___ Text section

On the way to Jerusalem Jesus was going through the region between Samaria and Galilee.
In geographical terms that region between is hard to find, so hard that you have to make it up. It’s like trying to drive through the region between Tennessee and Alabama – there is no region between, but there is a line, and in the case of Samaria and Galilee, it runs between two groups of people who haven’t been friendly with each other for longer than anyone alive can remember.
Why would Luke write about a region where there is none? Some of his readers suggest with an apologetic tone that the author wasn’t from around those parts, wasn’t familiar with the land between Galilee and Jerusalem. Others notice that Luke’s odd geography serves a theological purpose. That line between the two groups is not as clearly drawn as the state line between Tennessee and Alabama, but it nevertheless defines memories and habits of interacting and imaginations. It’s a line not so much on the land as it is one in the heart.

______
___ Rows

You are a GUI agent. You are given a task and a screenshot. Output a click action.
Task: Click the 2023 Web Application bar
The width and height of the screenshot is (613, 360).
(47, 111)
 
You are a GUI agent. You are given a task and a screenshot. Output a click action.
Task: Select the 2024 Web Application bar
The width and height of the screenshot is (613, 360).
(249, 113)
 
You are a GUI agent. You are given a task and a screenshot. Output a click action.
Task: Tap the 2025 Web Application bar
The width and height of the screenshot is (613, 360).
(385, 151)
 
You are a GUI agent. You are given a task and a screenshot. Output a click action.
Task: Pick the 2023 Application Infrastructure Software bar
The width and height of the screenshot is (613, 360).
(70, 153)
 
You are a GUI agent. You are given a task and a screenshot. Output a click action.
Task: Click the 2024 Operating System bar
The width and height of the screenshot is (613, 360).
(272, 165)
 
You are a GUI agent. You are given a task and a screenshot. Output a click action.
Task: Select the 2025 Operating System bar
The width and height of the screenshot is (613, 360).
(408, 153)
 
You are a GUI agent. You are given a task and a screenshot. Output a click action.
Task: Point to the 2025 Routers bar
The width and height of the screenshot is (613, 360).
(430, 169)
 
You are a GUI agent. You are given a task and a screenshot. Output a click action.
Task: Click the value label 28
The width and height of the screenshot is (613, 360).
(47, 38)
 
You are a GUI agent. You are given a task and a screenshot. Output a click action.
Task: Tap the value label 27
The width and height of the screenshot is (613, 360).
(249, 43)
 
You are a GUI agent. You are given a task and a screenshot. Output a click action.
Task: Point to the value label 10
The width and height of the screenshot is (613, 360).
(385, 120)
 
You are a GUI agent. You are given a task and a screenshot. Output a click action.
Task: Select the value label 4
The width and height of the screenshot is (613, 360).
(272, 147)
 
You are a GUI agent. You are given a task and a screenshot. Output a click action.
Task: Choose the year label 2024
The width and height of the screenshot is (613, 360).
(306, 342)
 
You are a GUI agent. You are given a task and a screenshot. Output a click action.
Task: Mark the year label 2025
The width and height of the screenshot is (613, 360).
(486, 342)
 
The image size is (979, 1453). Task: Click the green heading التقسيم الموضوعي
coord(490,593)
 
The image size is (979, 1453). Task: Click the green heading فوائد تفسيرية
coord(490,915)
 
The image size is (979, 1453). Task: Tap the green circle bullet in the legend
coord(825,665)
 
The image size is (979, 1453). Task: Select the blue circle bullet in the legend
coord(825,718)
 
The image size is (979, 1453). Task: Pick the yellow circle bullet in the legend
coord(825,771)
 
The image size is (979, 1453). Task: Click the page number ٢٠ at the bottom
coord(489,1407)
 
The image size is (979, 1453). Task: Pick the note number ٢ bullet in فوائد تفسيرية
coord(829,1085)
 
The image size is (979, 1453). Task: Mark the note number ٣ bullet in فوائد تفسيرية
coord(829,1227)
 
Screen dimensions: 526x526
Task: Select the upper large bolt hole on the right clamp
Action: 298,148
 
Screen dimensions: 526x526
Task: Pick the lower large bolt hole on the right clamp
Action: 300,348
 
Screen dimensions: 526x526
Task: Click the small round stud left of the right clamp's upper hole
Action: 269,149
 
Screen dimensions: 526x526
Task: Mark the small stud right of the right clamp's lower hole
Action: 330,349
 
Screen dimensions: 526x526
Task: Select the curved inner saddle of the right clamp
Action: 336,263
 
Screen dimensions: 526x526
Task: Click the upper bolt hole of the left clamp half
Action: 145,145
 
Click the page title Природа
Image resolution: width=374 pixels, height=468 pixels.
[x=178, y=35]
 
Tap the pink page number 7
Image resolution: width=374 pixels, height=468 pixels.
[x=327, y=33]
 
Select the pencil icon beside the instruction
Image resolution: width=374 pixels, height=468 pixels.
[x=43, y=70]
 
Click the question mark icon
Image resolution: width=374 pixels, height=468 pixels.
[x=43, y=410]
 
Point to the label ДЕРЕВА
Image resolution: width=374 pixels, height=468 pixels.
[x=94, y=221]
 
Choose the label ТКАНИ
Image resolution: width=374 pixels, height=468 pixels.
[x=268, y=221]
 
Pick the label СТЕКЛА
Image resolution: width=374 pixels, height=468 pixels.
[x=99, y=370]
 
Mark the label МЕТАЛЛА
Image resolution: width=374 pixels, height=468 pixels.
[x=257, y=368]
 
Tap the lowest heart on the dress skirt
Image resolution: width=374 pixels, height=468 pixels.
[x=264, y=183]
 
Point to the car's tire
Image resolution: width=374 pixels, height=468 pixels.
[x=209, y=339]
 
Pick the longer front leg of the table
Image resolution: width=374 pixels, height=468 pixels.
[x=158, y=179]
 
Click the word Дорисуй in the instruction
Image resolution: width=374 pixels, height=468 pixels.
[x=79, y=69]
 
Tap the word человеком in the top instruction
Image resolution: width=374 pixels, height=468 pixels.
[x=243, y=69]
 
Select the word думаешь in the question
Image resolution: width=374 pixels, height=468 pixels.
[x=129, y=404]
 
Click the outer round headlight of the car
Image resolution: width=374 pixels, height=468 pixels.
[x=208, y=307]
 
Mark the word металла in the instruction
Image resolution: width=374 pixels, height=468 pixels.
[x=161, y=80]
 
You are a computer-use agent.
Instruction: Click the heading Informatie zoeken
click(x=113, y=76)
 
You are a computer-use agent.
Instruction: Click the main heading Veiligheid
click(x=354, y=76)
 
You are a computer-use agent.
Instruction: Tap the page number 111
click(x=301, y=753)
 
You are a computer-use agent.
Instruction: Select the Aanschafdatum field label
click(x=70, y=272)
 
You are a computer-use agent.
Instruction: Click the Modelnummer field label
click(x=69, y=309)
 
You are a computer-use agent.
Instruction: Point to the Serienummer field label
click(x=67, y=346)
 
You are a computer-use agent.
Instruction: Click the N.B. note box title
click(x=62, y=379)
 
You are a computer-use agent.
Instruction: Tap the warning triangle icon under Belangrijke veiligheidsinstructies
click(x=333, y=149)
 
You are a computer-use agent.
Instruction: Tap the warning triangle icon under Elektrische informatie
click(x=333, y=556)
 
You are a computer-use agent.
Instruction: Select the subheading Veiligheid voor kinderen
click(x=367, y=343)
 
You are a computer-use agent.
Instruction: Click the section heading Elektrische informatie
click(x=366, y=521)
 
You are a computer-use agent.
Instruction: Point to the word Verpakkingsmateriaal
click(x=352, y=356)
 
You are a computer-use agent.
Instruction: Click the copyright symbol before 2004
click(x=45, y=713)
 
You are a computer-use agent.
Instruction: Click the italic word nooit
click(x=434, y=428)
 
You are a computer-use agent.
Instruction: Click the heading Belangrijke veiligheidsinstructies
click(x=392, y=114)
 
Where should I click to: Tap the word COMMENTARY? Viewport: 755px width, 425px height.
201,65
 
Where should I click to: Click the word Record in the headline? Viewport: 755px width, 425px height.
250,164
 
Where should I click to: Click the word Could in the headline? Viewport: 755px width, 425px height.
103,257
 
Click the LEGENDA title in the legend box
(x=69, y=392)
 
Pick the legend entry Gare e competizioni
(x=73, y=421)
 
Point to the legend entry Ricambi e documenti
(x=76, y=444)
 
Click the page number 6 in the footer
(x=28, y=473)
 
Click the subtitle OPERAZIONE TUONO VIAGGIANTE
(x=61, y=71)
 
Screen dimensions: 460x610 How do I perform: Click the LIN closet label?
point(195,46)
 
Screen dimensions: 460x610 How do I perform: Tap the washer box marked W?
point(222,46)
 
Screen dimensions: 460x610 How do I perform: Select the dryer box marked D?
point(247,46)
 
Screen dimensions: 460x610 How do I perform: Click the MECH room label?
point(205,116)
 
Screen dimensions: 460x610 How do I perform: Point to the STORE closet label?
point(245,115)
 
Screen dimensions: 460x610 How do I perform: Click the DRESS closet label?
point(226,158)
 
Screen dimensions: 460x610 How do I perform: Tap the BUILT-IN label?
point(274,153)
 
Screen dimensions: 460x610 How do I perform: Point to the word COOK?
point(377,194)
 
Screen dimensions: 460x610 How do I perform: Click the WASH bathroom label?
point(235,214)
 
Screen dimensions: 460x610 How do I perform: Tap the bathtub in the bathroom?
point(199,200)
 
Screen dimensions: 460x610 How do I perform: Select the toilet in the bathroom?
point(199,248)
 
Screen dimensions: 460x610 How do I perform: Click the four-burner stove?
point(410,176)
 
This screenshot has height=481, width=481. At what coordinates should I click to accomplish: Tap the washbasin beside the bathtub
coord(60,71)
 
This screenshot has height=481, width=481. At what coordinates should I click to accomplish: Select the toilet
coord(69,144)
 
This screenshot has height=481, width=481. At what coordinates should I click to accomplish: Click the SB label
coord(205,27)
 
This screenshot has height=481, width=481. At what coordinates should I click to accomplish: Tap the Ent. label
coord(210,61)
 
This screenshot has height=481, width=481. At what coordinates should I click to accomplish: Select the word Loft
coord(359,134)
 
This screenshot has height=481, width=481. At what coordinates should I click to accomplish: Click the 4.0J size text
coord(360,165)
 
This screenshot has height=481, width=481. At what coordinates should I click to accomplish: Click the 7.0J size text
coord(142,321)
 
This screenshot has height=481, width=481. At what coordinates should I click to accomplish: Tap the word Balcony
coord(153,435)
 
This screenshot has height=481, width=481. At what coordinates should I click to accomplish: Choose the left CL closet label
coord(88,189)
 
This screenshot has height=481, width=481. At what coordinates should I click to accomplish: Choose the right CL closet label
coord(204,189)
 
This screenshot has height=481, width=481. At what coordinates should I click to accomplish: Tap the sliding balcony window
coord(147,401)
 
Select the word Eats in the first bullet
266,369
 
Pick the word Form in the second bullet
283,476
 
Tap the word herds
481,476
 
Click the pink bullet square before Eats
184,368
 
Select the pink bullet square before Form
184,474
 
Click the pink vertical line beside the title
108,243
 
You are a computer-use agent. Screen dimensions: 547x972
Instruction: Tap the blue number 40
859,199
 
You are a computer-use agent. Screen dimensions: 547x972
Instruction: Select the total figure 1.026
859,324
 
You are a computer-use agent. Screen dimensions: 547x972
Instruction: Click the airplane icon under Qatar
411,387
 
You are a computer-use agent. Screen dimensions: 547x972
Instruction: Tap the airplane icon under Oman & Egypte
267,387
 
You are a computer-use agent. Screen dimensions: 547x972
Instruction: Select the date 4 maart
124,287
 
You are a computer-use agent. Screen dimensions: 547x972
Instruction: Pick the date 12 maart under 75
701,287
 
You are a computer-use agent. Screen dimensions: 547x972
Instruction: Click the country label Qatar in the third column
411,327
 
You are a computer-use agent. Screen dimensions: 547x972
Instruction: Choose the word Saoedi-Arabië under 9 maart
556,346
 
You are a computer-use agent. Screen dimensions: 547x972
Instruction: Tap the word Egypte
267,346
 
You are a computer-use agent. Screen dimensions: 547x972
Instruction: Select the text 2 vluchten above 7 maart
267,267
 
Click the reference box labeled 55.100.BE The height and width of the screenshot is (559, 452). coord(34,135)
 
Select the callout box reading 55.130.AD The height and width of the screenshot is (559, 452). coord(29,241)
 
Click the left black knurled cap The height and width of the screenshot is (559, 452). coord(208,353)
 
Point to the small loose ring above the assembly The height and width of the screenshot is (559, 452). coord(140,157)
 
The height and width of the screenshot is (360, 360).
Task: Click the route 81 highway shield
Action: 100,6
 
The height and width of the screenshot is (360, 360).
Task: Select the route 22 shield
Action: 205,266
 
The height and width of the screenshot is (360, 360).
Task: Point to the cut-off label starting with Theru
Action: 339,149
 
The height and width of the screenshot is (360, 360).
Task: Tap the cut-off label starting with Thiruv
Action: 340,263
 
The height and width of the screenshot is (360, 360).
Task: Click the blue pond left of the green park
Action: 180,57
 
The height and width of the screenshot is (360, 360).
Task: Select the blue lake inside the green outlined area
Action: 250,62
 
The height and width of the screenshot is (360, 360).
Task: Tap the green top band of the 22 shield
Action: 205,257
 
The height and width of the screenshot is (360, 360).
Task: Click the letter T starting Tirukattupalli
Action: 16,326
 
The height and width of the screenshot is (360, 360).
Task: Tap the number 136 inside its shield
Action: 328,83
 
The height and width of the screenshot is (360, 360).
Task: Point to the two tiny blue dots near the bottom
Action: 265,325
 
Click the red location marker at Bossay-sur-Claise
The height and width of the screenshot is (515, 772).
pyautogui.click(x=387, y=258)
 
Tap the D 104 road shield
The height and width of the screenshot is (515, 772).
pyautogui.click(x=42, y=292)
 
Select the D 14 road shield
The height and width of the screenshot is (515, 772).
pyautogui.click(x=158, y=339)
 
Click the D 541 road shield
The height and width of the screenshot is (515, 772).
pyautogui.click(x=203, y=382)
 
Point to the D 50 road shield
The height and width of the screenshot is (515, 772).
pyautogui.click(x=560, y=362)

______

**Stated problem A:** In the passage on Luke's geography, why is the region between Samaria and Galilee so hard to find?
**Stated problem B:** Can you turn the paragraph of the passage on Luke's geography that begins "Why would Luke write about a region" into a short bulleted list that keeps its main points?

**Written response A:** Geographically, no such region exists. There is only a line, and it runs between two groups of people who have been unfriendly with each other for longer than anyone alive can remember.

**Written response B:**
- Luke writes about a region that does not exist.
- Some readers, with an apologetic tone, suggest he was not from the area and did not know the land between Galilee and Jerusalem.
- Others see his odd geography as serving a theological purpose.
- The line between the two groups is less clearly drawn than the Tennessee–Alabama state line, yet it still shapes memories, habits of interacting, and imaginations.
- It is a line less on the land than in the heart.